In veterinary medicine serum lysozyme levels differ among animal species, and breed-related differences have been reported [25]. In sheep, a high variability in lysozyme levels related to breed, age and sex have been reported [8, 9]. Breed-related differences are genetically determined: breeds homozygous for the primary gene encoding lysozyme have high lysozyme levels that would result in increased natural resistance against pathogens. Milk-type breeds have the highest lysozyme levels, with lower levels in lambs and higher levels in adults. The mean serum lysozyme level detected in this study (1.47 μg/mL) differs from those previously reported for lactating ewes [1, 20–24]. Particularly, we found a mean value higher than those identified in other milk-type breeds [8], which may indicate greater innate immunity in the Lacaune breed.

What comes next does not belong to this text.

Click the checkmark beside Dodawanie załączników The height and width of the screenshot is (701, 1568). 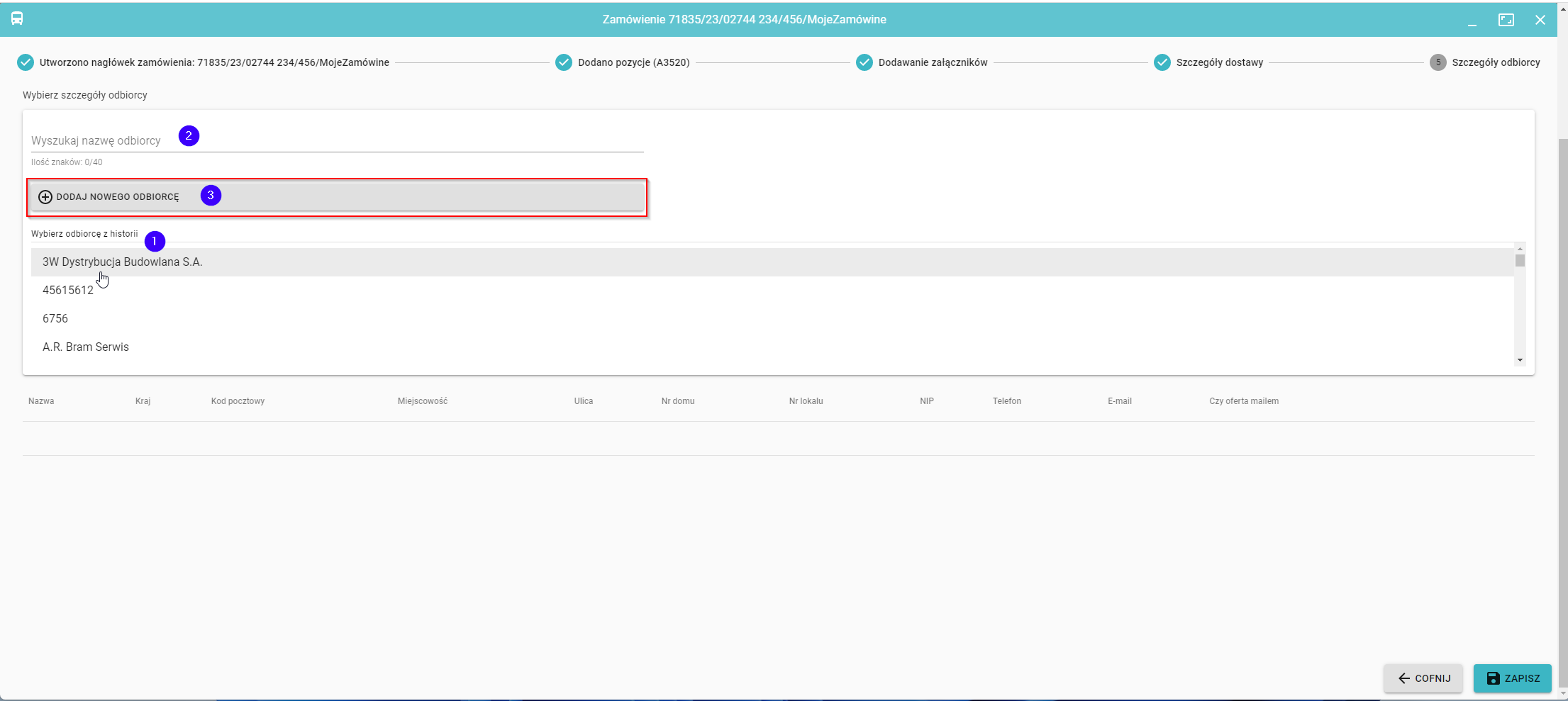click(864, 62)
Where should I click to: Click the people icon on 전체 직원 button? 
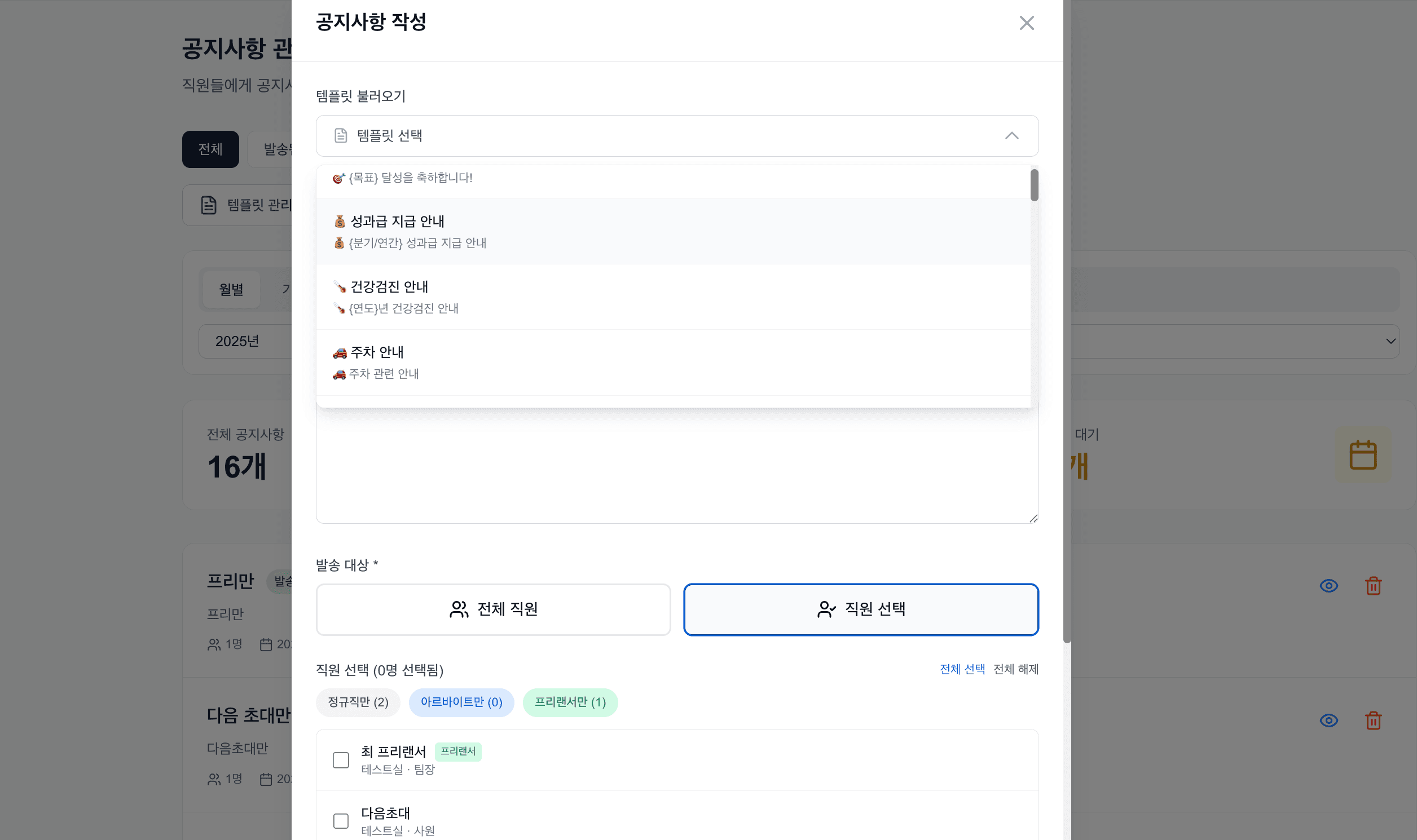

The mean serum values identified for Zn (78.9 µg/dL) and Fe (26.6 mmol/L) were different from those published in other lactating sheep [26]. Factors such as species, breed, sex, age, illness, seasonal and physiologic variations, nutritional content of the diet, feeding, environment and geography affect Zn and Fe serum levels [13, 26, 27]. We aimed at keeping these factors constant so that the RIs obtained would be more reliable but physiologic variations must be taken into consideration: serum Fe levels are lower in pregnancy and lactation, owing to the high demand for Fe in fetuses and neonates [13–16, 26]. The differences in analytical method, breed, sex and regional feeding practice may explain the discrepancy between our results and those previously published, because the physiological status was similar [9].

This is the first study to establish RIs for serum SAA, Hp, lysozyme, Zn and Fe in healthy mid-lactating Lacaune sheep, by using well-described and modern analytical and statistical methods. Published data often do not specify the number, age, breed, sex, geographic location or reproductive status of the sheep and the assay used to produce RIs [18, 22], thus making their use inaccurate for all types of sheep. The RIs identified could be used to assess the health and welfare of Lacaune sheep and may serve as a starting point to investigate diseases affecting this breed. Because a limitation of this study is the small sample size of animals included, gathering more data over time may improve RIs accuracy. Future studies should confirm the RIs for such variables in this species, because adequate published values regarding this are lacking.